Sexual anorexia is a term coined in 1975 by psychologist Nathan Hare to describe a fear of or deep aversion to sexual activity. It is a pathological loss of "appetite" for romantic-sexual interaction, often the result of a fear of intimacy to the point that the person has severe anxiety surrounding sexual activity and emotional aspects (i.e. an intimate relationship). The term largely exists in a colloquial sense and is not presently classified as a disorder in the Diagnostic Statistical Manual.

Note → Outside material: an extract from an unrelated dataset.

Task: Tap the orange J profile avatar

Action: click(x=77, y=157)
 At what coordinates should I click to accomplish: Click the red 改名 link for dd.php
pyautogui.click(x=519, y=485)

In comparing sexual anorexia to anorexia nervosa, some psychologists suggest that the two disorders share four main characteristics: Control, fear, anger, and justification.

Empirical data 
Very few studies have been conducted to investigate the specific diagnostic patterns or criteria regarding sexual anorexia. However, one study conducted by Dr. Patrick Carnes found that many of his patients diagnosed with sexual anorexia also had a history of sexual, physical, or emotional abuse, other compulsive or addictive problems such as substance abuse, or a family history of addiction. However, only early treatment data was used, and sample size was very limited.

Sexual addiction
In the view of some practitioners, corroborating the work of Patrick Carnes, there are people who appear to have a sexual addiction which is expressed through a variety of behaviors such as the compulsive use of strip clubs, prostitutes, porn sites, etc. but fit the definition of sexual anorexic in that they seem to lack the ability to have a relationship of a sexual nature beyond a paid-for or anonymous experience. Nonetheless, the data for sex addicts and sexual anorexics draw many similarities in terms of family, abuse, and medical history.

Social Phobia 
Symptoms of Sexual Anorexia have also been linked to social anxiety and social phobias. Crossover between the two disorders consists of a deep fear of relationship and/or interactions with others, which for a socially anxious individual might manifest in a complete avoidance of all social interaction, including sexual interaction. Sexual anorexics may experience similar symptoms that are perhaps isolated to their sexual interactions, or the two conditions may be co-morbid.

History of the term 
The concept of sexual anorexia was first mentioned by psychologist Nathan Hare in his 1975 dissertation at the California School of Professional Psychology. Ellen Goodman, the nationally syndicated columnist, wrote about psychiatrist Sylvia Kaplan's use of the concept in 1981 and this was noted in the editor's "Notes" in the journal Black Male/Female Relationships. Nathan and Julia Hare's "Sexual Anorexia" in Crisis in Black Sexual Politics was published in 1989.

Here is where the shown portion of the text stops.